According to this article, the mysterious super-high speed stars are
more numerous and fastest than previously though. What if one of these
"hypervelocity" stars came through Sun's neighborhood? How dangerous
it could be for life on Earth?
What would be safe distance a star moving at about 700 - 1000 km/s
could get near Sun without disrupting the planetary system?
http://space.newscientist.com/channe...ays-stars.html
Puny black holes can eject Milky Way's stars
NewScientist.com news service
David Shiga
Tiny black holes near the galaxy's centre can fling stars out of the
Milky Way at break-neck speeds, a new study suggests. Previously, only
the supermassive black hole there was thought to be able to produce
these "hypervelocity" stars.
The researchers say the small black holes could actually be ejecting
more stars than the central black hole does on its own, and that
observing the stars could shed light on the elusive population of
mini-black holes themselves.
Physicist Jack Hills at Los Alamos National Laboratory in New Mexico,
US, predicted in 1988 that the monster black hole at our galaxy's
centre should disrupt pairs of stars, capturing one and launching the
other out of the galaxy altogether. Since 2004, astronomers have found
nine stars travelling at high speed out of our galaxy - all
presumably flung there by the giant black hole, which weighs about 3.6
million times the mass of the Sun.
But a new study suggests that many of the ejected stars are getting
kicked out by a swarm of much smaller black holes at the galaxy's
centre. The study was carried out by Ryan O'Leary and Avi Loeb, both at
the Harvard Smithsonian Center for Astrophysics in Cambridge,
Massachusetts, US.
Close encounters
The smaller black holes are about 10 times more massive than the Sun.

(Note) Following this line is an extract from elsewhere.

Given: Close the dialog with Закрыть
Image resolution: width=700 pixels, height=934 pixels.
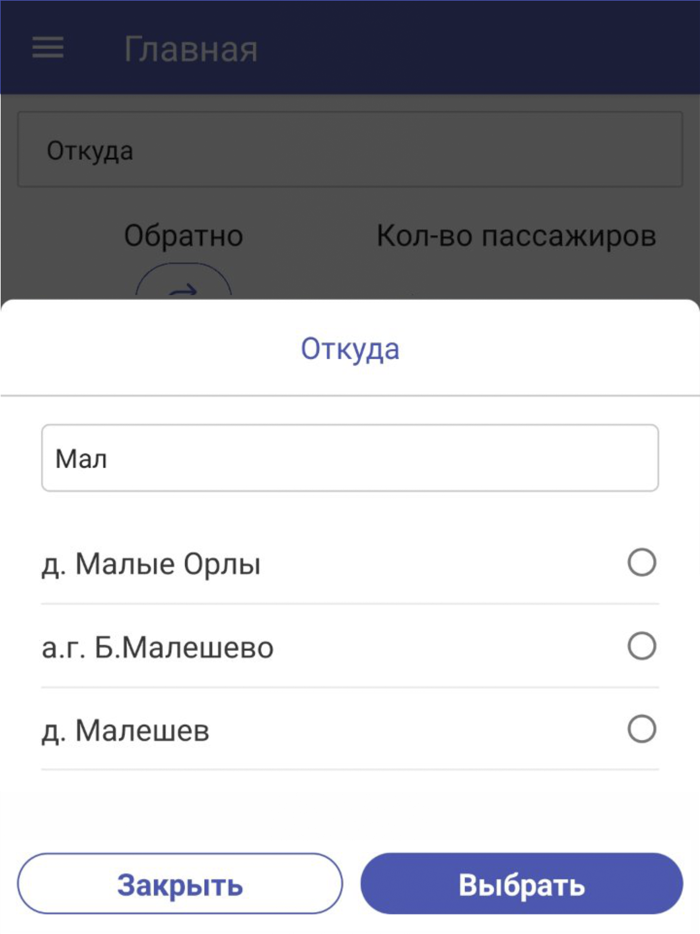Looking at the screenshot, I should tap(180, 884).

Some studies suggest as many as 25,000 small black holes may orbit the
supermassive black hole at the galaxy's centre, having migrated there
from other parts of the galaxy after being nudged out of their original
orbits by passing stars.
When one of these little black holes near the galactic centre passes
very close to a star, it can sometimes fling the star out of the
galaxy, while itself moving closer to the supermassive black hole, the
study says.
This process could eject stars at an even greater rate than the
disruption of binary stars by the supermassive black hole itself, Loeb
says. "The rate could account for a substantial fraction or maybe most
of the events we have seen so far," he told New Scientist.

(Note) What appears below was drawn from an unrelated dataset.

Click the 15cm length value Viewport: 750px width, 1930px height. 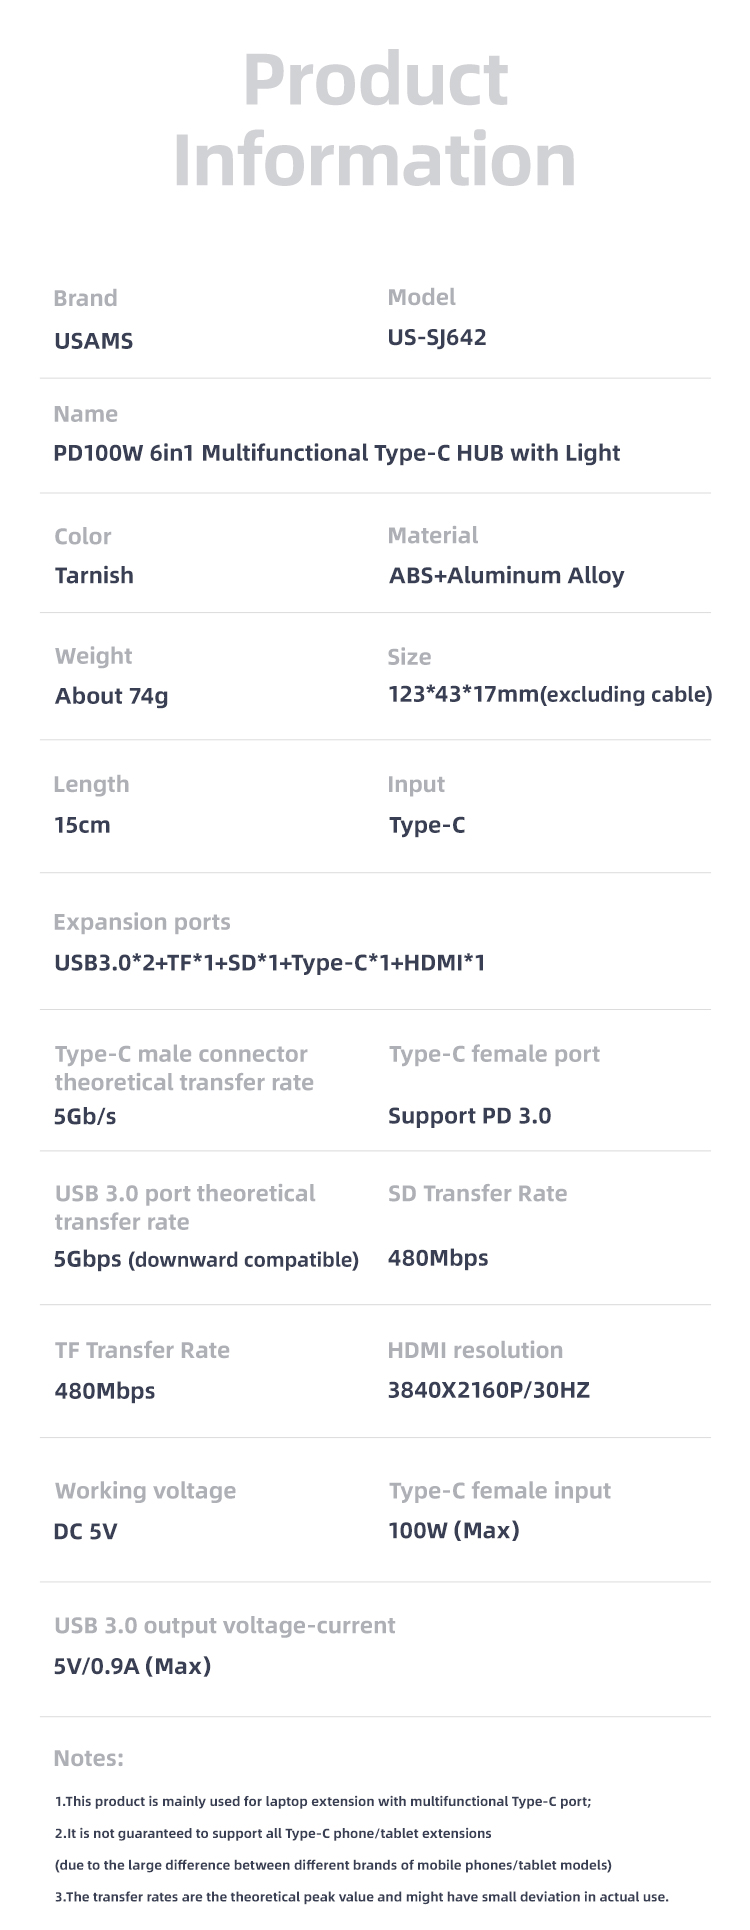coord(82,825)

If so, studying the sheer number of hypervelocity stars, as well as
their trajectories and speeds, could help astronomers determine how
many black holes are there and how they are distributed in space, Loeb
says.
These have proven to be elusive subjects of study because existing
telescopes do not have the resolution to see within a fraction of a
light year of the central supermassive black hole, where these little
black holes are thought to be concentrated most heavily.
Speed limit
Margaret Geller, an astronomer at the Smithsonian Astrophysical
Observatory who was on the team that found the first hypervelocity star
in 2004, says encounters with small black holes could account for some
of the ejected stars.
She says it is not likely to account for all such stars, however. "It's
tough for them to get the highest velocity objects," she told New
Scientist.
The fastest known hypervelocity star is moving at 709 kilometres per
second with respect to the galaxy. The star would have been slowed by
the galaxy's gravity on its way out, so it must have been moving at
about 1200 kilometres per second initially. But Loeb argues that small
black holes can eject stars at up to 2000 kilometres per second, fast
enough to explain all known hypervelocity stars.

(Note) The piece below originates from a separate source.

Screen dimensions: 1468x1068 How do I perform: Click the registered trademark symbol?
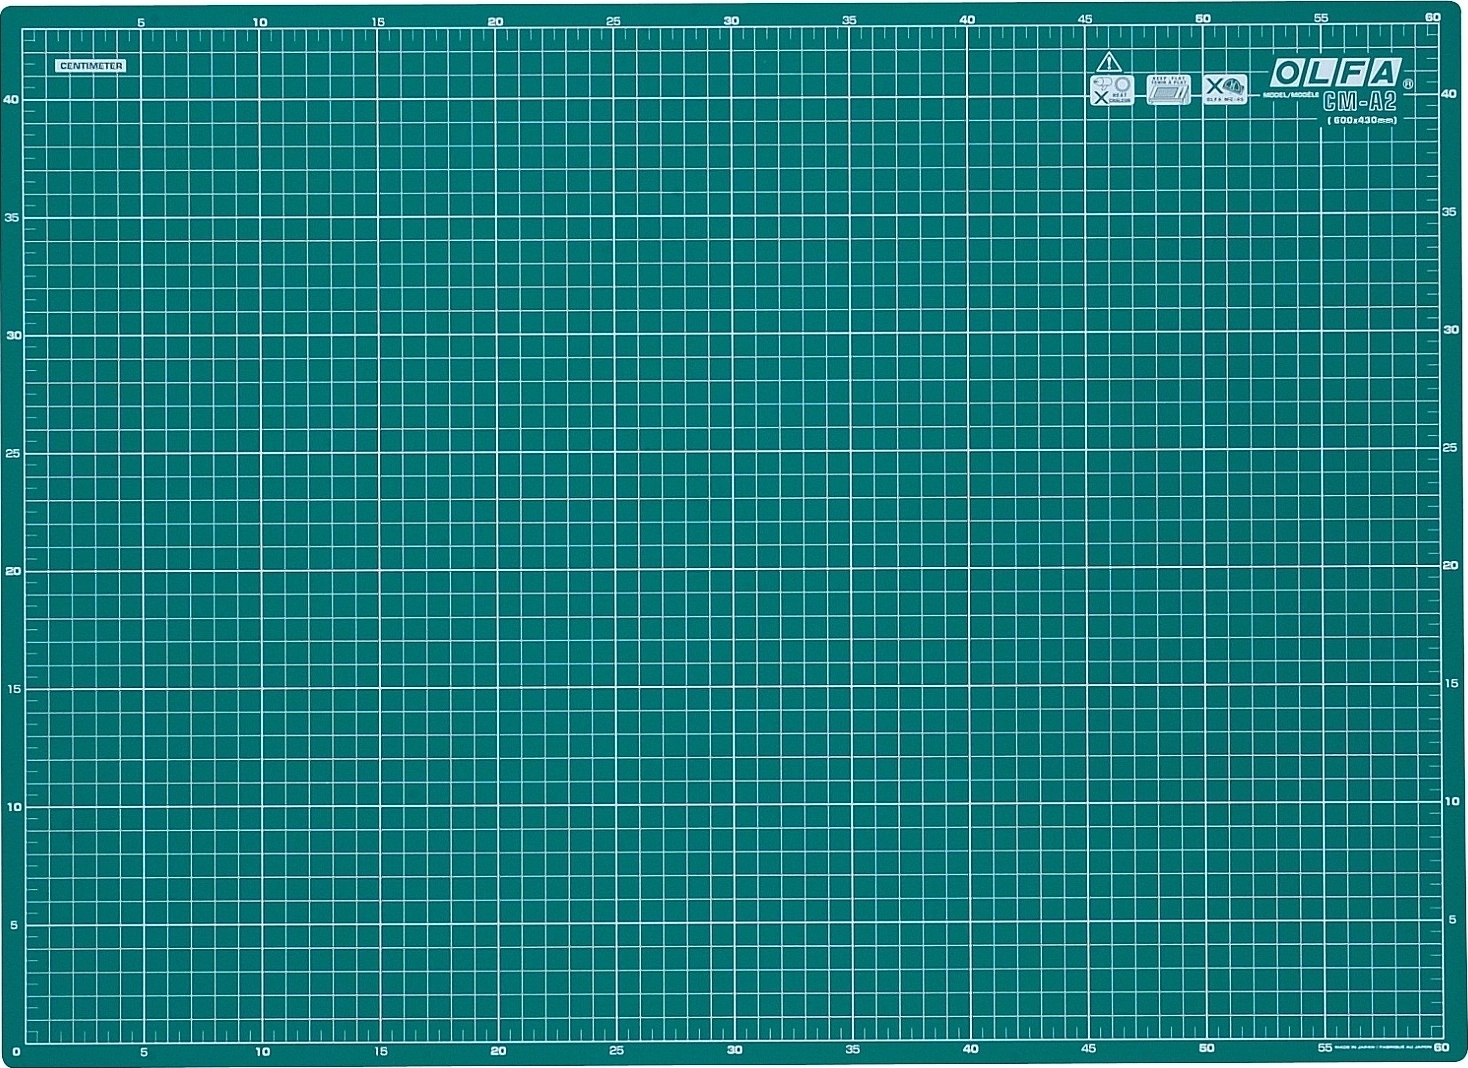coord(1408,85)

He and Geller agree that searching for even faster stars would be a
good way to test the small black hole mechanism. The supermassive black
hole could fling stars out with starting velocities of 4000 kilometres
per second, faster than anything the small black holes could account
for, Loeb says.
"If the velocity distribution does extend to high speeds, then it
argues for the other mechanism," he says.